Yes, I said “one of.”  Are you really surprised?

It’s the extra oomph every party needs, like that friend who drinks too much and finally agrees to dance, and then you realize why he never agrees to dance, or the loopy aunt who sells Native American-esque jewelry at the craft mall and tells everyone about her recent experiments with the occult and offers to channel dead uncles for all y’alls.  

Actually, it’s not at all like that.  But it is oomph, I can promise you that.

*Good People: Bottom line: you’re only going to enjoy yourself if you keep this engagement small-ish, low-key, and low-anxiety.  That means no frenemies allowed.  

The negative Nancy who’s always telling you that you’d be so cute if you could just clean up your language and hang out with the boys less?  Not invited.  

The desperate chick who hangs on every word your best misfit’s boyfriend says and thinks it’s funny to try to sit in his lap while said misfit is in the bathroom?  Not invited.  

The very, very sweet girl who is only very, very sweet until she starts to tell everyone they’ll be burning in hell for all eternity unless they take Jesus into their hearts?  NOT INVITED.

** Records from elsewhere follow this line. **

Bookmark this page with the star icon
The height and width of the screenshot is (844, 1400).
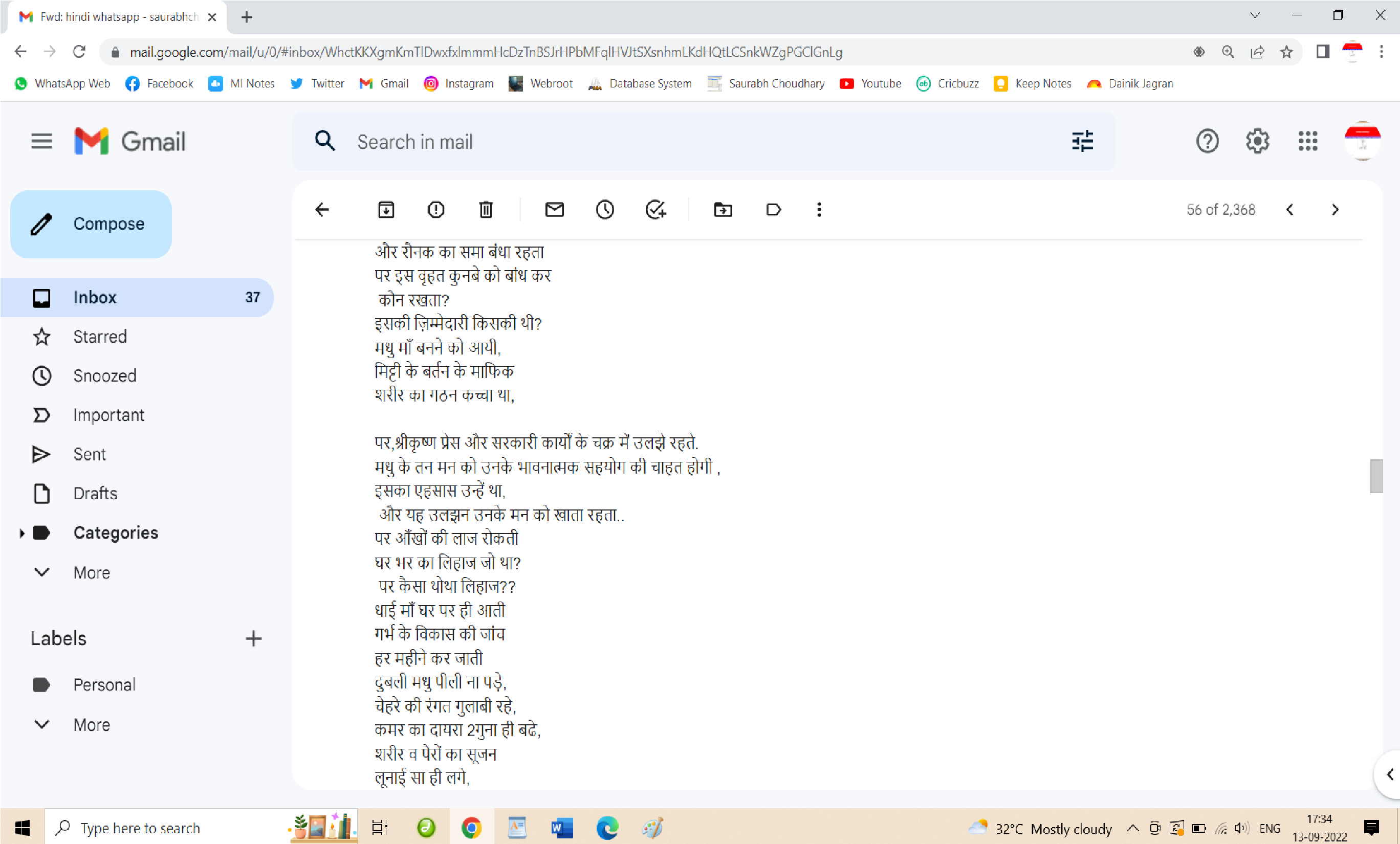[1286, 52]
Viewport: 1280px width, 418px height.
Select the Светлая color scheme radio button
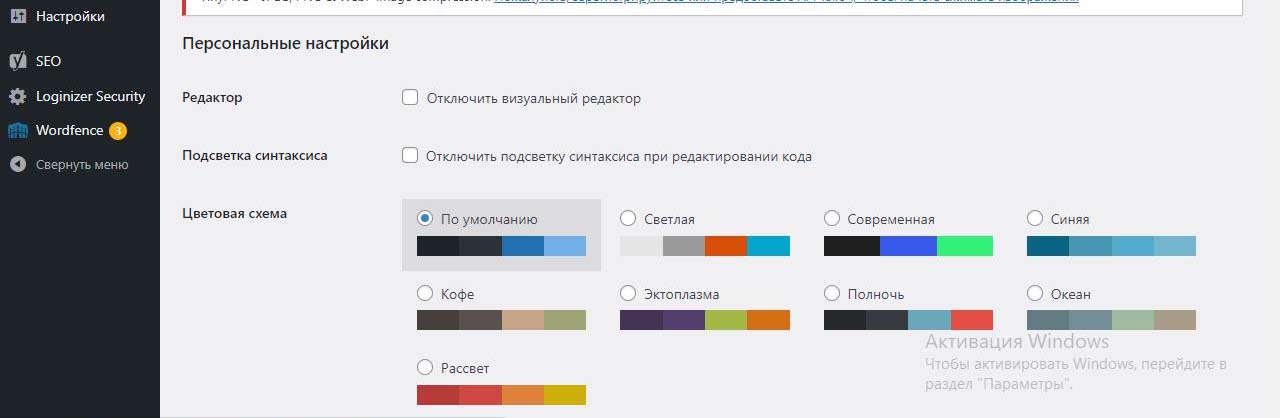coord(628,218)
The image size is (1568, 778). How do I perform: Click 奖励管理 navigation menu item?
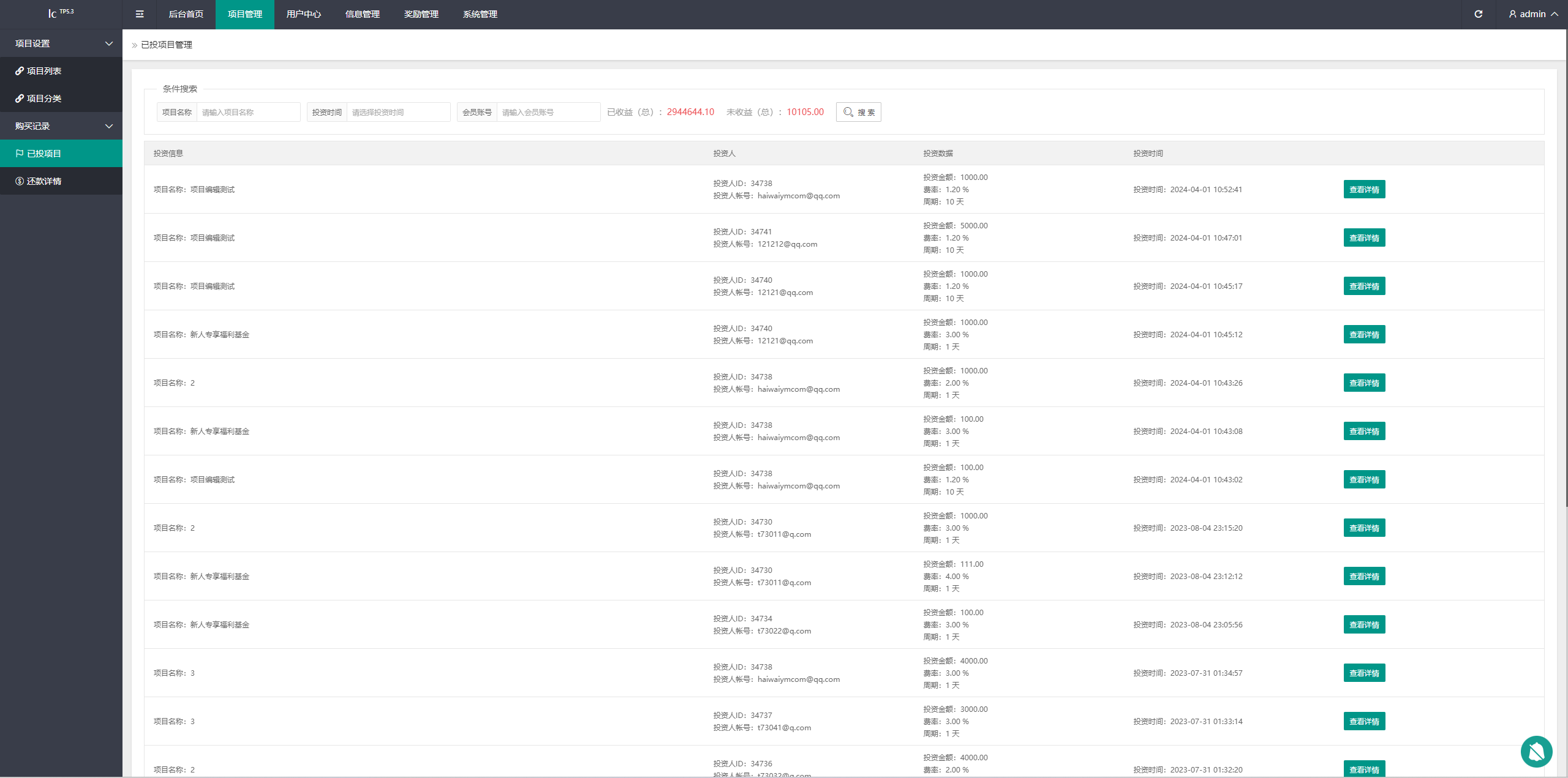(421, 13)
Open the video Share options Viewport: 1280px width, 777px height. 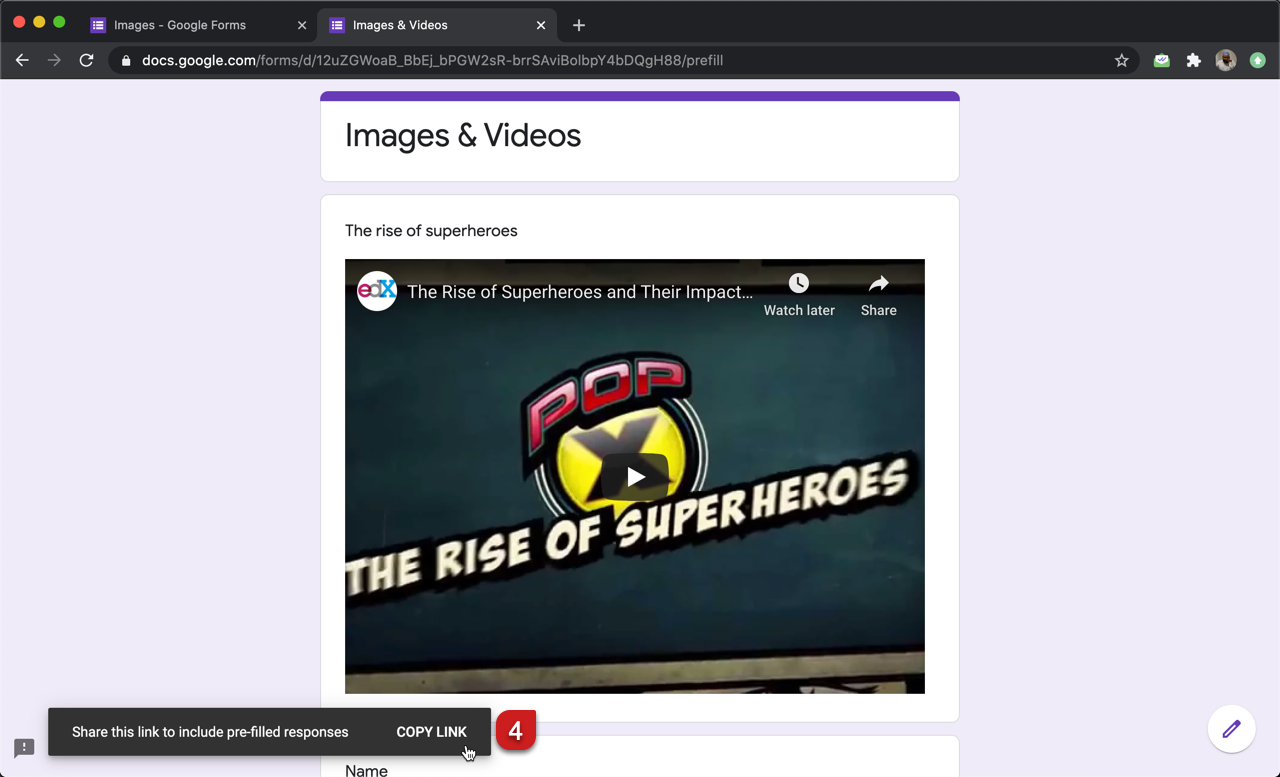tap(877, 283)
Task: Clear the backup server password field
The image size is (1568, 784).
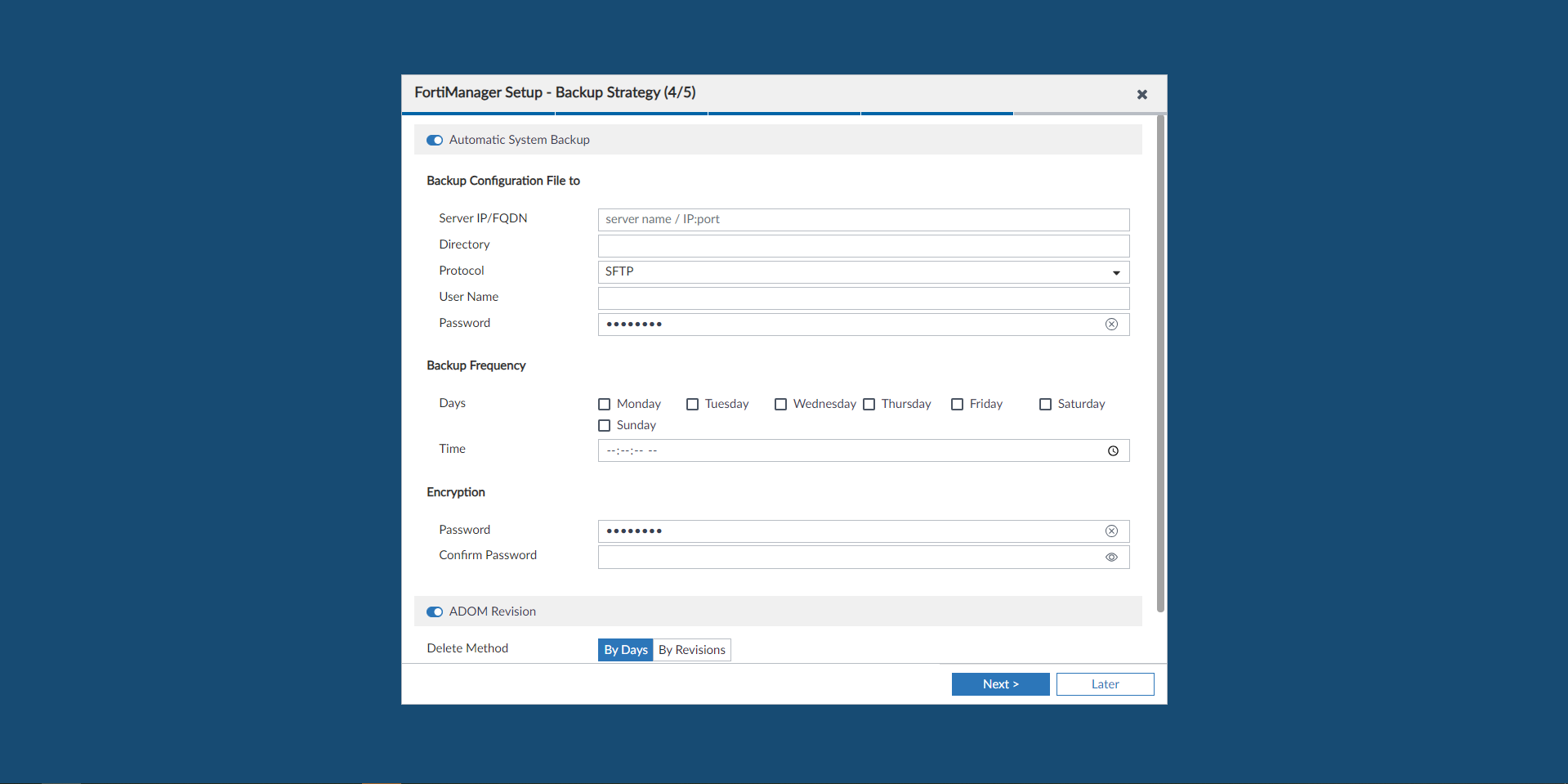Action: 1111,325
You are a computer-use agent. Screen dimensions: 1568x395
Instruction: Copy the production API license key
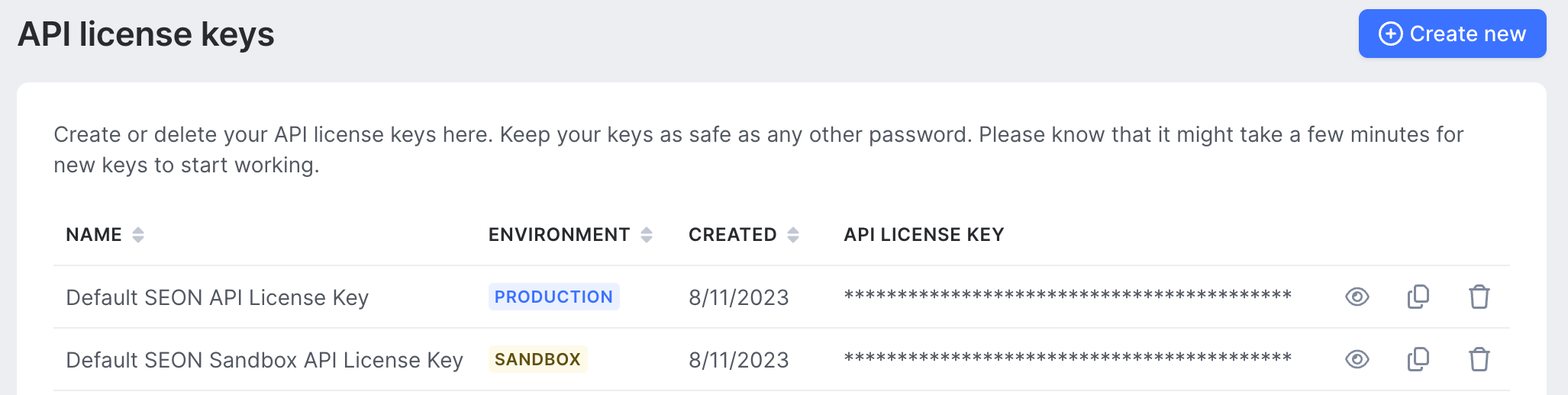[1418, 297]
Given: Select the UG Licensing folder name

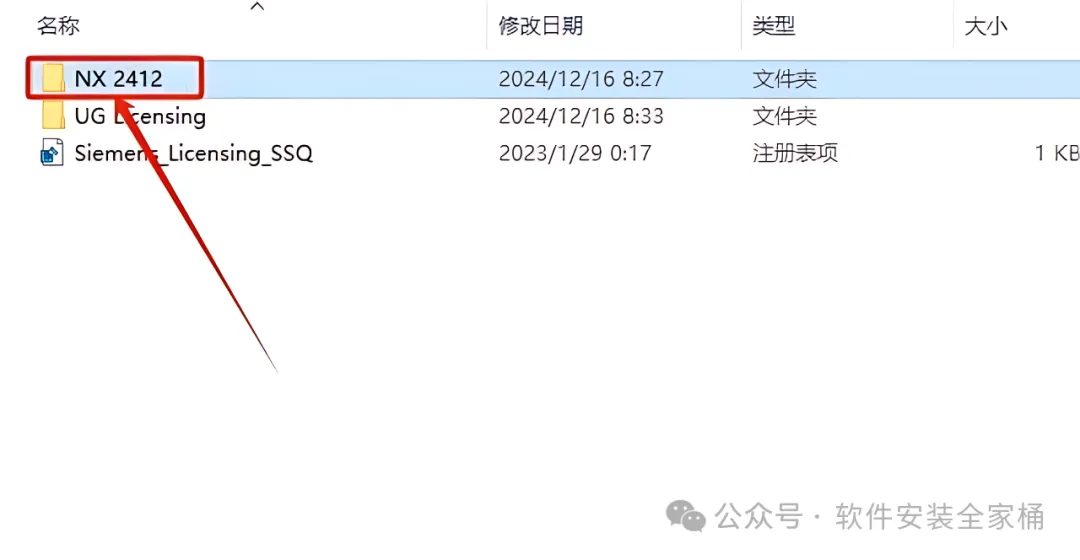Looking at the screenshot, I should click(140, 116).
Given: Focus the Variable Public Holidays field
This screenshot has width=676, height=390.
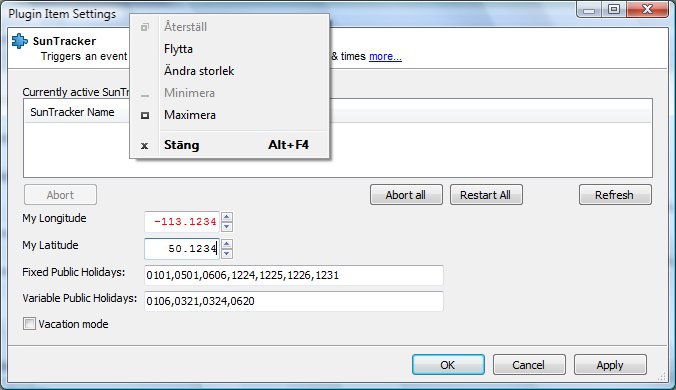Looking at the screenshot, I should pyautogui.click(x=294, y=301).

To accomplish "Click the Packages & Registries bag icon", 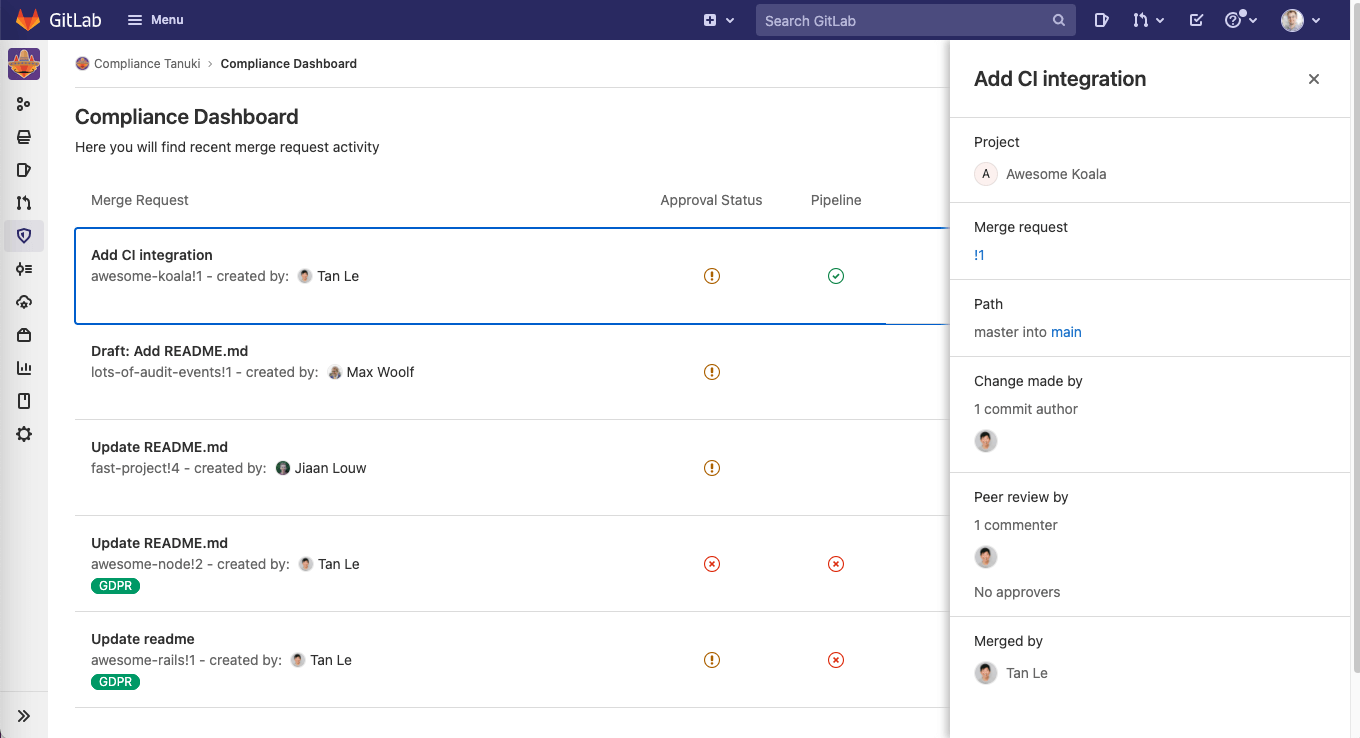I will (x=24, y=334).
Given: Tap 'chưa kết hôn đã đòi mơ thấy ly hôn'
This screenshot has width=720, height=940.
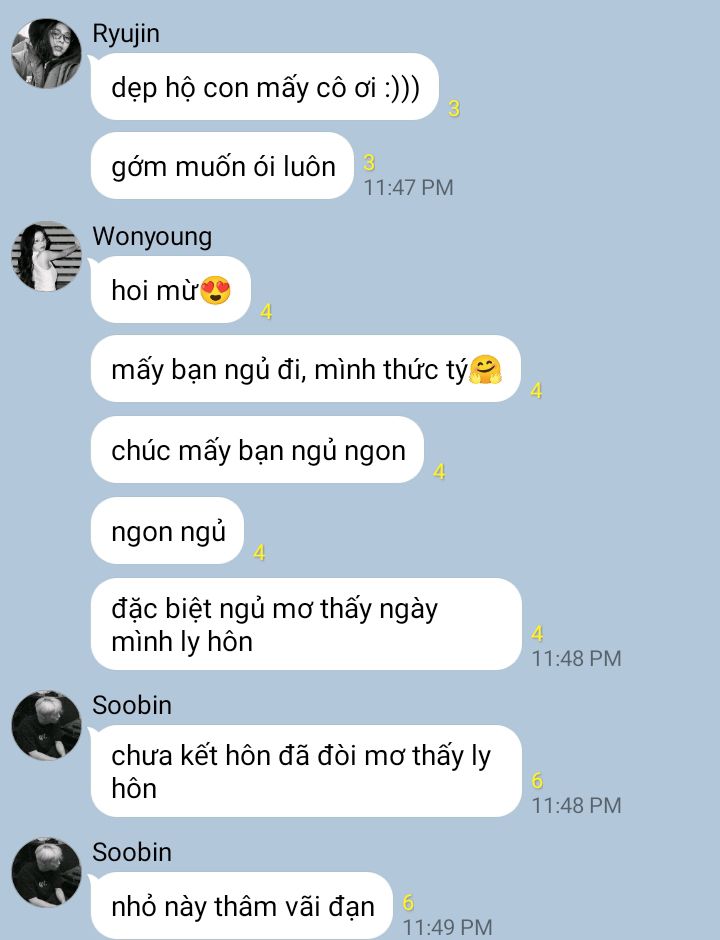Looking at the screenshot, I should click(306, 771).
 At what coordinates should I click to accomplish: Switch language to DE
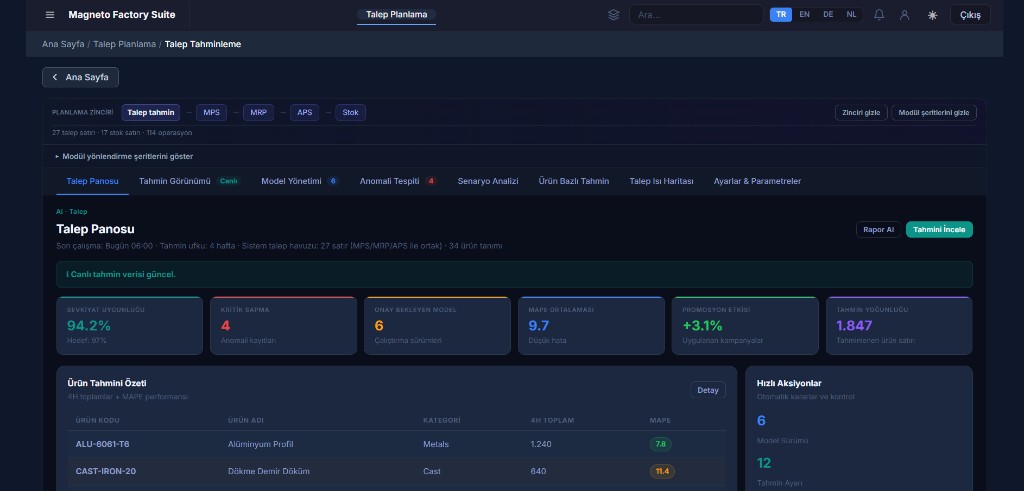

*A loose definition of the “right way”:  Don’t get on your friend for bringing vegan cookies.  Don’t berate anyone for decorating storebought goodies with icing and sprinkles.  And don’t ask if there’s high-fructose corn syrup in anything that’s been made.  

This is about fun.  It’s about the holidays.  It’s also about expanding your vision of what fun and the holidays mean.  Everyone’s got something to bring to the table, and your way isn’t the only right way.  

That being said, my way is the only right way.  

Kidding!  Take a deep breath and repeat after me: “I am blessed to have such unique and creative friends.  I am blessed to have such unique and creative friends…”

What are the essential components of a cookie exchange for you?  What are your fun ideas?  Do you have any tips or tricks that have worked for you in the past?  What would make it your ideal cookie exchange?  Let’s make this fun–there will be an awesome cookie-related giveaway for the best suggestion I receive before midnight, CST, on Sunday, December 19th!

That’s over two weeks to get your misfit juices flowing! Shortly after, I’ll post the winner, his/her suggestion, and the prize!